Given instruction a ->
Identify every line in the entries below that contains the string "sidebar", and copy each such line. Case counts.
=======
The first step in analyzing the coupling is to consider the fields of the single propagating mode in each waveguide at the operating frequency. Figures 4 , like Figs. 2, show contour plots of field profiles of the various components of the total field. The only difference, because of the orthogonal polarization, is that we display the modulus of the magnetic field in Figs. 4 (rather than that of the electric field in Figs. 2). The fields are again shown on a common scale. As before, Figs. 4(a)–4(d) refer to the fields in PC1, whereas Figs. 4(e)–4(g) refer to PC2. Figure 4(a) shows the total field, while (b), (c) and (d) show the evanescent component, and the forward and backward propagating components, respectively. Similarly, (e) shows the total field, with (f) and (g) the evanescent and forward propagating components, respectively. Note that the propagating fields in PC1 and PC2 are quite different: the field in PC1 is almost entirely concentrated in the waveguide region, whereas the mode in PC2 extends significantly into the surrounding periodic structure. Clearly, the forward and backward propagating modes in PC1 would never be able to match the forward propagating mode in PC2. Matching of the fields can occur only when evanescent modes in each of PC1 and PC2 are included. This is confirmed in Figs. 4(b) for PC1 and Fig. 4(f) for PC2. On the PC1-side of the interface, the field outside the waveguiding region is almost entirely due to evanescent field components. Away from the interface the evanescent components disappear and only the propagating field components are left.
=======
Given instruction b ->
According to the waveguide coupling text, where is the propagating field in PC1 almost entirely concentrated?

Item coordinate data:
=======
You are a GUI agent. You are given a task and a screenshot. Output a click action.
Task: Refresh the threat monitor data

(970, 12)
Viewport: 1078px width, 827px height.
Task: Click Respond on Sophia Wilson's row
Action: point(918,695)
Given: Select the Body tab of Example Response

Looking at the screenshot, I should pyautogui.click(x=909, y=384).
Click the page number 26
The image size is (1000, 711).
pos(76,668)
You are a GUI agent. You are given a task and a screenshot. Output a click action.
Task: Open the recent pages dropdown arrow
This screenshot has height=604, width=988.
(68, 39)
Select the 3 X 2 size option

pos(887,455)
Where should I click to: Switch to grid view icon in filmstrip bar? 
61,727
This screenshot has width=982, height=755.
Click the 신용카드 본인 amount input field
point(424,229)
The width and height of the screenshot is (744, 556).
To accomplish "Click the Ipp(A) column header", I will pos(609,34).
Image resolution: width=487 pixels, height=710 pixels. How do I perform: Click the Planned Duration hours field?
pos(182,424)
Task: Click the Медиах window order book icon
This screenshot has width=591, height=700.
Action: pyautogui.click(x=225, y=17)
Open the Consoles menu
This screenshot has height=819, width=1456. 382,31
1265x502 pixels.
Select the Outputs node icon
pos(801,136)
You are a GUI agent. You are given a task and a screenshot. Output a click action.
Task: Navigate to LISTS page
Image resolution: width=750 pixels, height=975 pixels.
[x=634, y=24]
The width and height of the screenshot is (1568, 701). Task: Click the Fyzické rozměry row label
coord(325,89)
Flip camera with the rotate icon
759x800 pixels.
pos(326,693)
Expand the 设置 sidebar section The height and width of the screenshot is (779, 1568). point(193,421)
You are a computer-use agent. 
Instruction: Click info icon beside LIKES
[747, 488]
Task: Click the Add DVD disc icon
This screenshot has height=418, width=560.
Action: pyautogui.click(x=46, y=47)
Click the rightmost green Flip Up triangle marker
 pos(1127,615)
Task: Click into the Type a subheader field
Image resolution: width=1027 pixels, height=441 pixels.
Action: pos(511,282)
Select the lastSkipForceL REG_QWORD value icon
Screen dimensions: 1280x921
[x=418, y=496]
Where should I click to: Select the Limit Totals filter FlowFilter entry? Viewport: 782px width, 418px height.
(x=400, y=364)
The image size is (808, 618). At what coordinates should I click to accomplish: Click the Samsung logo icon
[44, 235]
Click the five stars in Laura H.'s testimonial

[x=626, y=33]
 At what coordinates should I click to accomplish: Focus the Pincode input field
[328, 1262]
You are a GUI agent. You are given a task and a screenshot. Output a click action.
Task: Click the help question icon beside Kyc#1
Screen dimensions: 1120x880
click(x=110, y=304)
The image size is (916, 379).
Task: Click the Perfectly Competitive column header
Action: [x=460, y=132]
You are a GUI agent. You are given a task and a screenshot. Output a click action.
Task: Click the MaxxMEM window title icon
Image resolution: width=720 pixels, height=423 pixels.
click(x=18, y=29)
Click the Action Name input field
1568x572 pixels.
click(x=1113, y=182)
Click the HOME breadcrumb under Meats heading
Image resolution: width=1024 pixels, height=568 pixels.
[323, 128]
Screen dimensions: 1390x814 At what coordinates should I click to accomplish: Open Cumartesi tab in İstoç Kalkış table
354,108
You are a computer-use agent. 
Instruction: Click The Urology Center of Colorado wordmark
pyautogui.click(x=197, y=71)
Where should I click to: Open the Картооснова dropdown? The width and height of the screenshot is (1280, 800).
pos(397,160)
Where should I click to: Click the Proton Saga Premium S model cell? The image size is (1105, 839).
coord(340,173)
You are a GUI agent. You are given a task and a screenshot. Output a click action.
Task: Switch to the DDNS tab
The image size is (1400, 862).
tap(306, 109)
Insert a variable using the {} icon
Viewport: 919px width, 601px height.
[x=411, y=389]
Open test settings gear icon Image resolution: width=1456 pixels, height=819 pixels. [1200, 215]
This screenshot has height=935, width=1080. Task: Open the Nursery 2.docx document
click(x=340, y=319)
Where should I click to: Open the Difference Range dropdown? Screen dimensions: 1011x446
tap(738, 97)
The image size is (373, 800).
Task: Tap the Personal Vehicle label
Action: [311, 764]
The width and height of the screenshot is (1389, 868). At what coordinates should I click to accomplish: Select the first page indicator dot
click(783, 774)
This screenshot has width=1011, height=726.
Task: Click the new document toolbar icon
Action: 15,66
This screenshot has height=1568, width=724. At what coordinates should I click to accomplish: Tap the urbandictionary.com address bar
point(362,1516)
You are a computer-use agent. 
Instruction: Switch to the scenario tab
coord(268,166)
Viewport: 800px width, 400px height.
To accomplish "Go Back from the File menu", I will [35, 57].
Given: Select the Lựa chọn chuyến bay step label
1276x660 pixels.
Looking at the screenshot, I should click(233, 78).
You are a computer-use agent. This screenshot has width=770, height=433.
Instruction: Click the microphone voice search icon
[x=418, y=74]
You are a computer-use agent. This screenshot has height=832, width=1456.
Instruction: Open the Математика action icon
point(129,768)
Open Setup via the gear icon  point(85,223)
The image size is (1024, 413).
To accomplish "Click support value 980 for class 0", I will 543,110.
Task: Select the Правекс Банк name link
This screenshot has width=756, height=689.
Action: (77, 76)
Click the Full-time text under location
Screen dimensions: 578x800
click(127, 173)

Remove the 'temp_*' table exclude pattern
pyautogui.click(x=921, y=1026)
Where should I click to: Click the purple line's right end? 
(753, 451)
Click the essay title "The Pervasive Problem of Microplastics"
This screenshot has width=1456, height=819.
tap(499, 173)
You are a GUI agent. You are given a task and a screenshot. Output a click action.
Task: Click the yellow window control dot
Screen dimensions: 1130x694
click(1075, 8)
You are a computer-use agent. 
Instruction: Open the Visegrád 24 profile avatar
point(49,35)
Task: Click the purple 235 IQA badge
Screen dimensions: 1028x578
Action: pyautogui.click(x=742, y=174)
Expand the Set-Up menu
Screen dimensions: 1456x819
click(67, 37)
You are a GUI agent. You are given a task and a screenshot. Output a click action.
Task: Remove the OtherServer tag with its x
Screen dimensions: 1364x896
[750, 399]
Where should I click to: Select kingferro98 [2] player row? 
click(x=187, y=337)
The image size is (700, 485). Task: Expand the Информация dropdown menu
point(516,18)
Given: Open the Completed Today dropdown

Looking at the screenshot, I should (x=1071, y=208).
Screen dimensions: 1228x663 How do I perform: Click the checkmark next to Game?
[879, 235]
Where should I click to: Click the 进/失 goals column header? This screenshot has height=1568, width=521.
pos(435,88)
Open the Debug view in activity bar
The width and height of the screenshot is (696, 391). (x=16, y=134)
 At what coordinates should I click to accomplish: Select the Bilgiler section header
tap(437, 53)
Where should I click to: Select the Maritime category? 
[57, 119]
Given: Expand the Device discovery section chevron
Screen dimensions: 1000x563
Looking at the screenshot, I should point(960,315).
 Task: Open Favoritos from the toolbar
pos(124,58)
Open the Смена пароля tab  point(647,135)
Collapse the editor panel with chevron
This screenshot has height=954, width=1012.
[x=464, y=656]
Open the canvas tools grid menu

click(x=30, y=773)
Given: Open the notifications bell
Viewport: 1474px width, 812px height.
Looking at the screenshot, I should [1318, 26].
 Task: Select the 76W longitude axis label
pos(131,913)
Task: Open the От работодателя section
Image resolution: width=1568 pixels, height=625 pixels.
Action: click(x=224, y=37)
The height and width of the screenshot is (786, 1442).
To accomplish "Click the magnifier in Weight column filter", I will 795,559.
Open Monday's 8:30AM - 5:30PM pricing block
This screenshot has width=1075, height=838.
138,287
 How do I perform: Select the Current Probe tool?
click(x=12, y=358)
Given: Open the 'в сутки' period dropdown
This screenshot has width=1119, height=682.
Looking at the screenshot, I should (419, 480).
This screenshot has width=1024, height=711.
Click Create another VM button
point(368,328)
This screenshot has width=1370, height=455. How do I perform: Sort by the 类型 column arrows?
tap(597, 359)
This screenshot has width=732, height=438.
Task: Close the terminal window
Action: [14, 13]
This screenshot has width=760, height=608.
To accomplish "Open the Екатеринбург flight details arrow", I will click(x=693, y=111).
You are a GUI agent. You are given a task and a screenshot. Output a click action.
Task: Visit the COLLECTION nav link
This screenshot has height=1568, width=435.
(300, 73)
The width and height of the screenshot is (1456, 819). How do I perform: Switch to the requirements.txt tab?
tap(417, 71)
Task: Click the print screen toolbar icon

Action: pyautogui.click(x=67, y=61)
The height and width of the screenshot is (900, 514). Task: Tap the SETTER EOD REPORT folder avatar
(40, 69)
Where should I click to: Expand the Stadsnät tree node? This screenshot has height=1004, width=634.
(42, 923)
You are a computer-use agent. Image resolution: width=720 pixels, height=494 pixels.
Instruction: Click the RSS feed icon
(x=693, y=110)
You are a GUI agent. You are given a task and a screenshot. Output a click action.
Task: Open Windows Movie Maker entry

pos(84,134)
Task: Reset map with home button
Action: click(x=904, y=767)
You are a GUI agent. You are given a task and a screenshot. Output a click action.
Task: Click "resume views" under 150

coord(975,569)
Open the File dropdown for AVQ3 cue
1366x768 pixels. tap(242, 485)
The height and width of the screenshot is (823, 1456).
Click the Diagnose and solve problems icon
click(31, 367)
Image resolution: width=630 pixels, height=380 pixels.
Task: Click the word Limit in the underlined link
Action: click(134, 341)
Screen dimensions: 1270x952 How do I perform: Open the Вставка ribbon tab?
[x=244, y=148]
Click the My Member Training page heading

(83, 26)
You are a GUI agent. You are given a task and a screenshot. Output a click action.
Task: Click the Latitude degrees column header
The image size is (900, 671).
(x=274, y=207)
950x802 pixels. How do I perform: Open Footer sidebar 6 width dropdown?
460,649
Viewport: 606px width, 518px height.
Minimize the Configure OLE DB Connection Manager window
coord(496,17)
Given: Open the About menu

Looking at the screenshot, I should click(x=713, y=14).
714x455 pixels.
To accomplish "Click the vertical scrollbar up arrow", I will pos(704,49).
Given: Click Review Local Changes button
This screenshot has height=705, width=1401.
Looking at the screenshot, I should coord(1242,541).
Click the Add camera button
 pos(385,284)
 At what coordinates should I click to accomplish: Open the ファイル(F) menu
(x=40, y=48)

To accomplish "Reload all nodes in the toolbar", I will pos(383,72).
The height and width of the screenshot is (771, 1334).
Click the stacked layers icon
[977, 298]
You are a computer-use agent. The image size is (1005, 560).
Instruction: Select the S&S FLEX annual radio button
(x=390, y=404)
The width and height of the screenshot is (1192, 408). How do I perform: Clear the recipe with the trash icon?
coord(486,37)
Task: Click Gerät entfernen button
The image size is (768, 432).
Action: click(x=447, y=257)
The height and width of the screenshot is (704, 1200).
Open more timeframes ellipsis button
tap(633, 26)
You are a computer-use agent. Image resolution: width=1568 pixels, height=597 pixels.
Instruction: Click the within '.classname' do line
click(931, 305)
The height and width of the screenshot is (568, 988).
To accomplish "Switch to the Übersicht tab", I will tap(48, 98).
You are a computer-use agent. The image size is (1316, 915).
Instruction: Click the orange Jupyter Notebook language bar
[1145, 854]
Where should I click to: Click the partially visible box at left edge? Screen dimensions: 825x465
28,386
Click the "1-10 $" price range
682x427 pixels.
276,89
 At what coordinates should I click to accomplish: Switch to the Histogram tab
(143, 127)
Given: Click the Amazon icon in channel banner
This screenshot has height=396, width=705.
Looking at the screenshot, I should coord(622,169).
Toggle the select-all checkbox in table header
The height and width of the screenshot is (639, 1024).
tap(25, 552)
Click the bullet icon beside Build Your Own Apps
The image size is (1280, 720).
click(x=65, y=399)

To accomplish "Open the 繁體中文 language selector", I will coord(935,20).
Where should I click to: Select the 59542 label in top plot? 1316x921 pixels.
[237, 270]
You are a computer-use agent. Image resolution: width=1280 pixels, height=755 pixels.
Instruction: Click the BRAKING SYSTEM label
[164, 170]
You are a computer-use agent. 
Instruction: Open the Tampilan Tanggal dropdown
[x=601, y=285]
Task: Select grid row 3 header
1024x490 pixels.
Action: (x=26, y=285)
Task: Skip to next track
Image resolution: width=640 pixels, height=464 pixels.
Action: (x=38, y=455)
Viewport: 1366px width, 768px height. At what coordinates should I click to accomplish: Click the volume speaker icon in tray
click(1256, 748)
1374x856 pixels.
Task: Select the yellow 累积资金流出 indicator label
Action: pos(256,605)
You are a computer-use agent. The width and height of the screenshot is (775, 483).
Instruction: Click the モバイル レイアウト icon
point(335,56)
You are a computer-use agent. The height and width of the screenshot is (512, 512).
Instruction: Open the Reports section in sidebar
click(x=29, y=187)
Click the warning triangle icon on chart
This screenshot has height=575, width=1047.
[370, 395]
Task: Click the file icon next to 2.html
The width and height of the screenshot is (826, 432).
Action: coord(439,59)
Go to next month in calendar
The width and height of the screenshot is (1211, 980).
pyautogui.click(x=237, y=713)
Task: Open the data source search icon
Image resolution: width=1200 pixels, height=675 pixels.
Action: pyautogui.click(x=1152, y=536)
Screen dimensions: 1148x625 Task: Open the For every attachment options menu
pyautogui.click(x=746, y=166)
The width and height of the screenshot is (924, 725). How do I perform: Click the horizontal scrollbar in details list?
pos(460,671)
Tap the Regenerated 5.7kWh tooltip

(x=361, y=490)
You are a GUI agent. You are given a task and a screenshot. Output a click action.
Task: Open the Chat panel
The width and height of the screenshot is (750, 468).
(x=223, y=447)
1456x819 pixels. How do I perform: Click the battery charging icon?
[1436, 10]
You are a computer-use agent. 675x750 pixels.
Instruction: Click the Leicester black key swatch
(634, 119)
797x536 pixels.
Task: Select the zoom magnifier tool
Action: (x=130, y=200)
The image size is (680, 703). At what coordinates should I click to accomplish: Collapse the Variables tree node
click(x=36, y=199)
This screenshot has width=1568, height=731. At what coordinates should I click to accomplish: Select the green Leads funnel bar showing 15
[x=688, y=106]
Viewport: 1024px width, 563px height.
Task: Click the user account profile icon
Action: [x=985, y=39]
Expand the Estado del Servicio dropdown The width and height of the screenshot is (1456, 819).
=======
Task output a ->
Expand the 设置 sidebar section The height and width of the screenshot is (779, 1568). point(193,421)
950x802 pixels. How do I perform: Open Footer sidebar 6 width dropdown?
Instruction: Open the Reports section in sidebar

Task output b ->
In the waveguide region.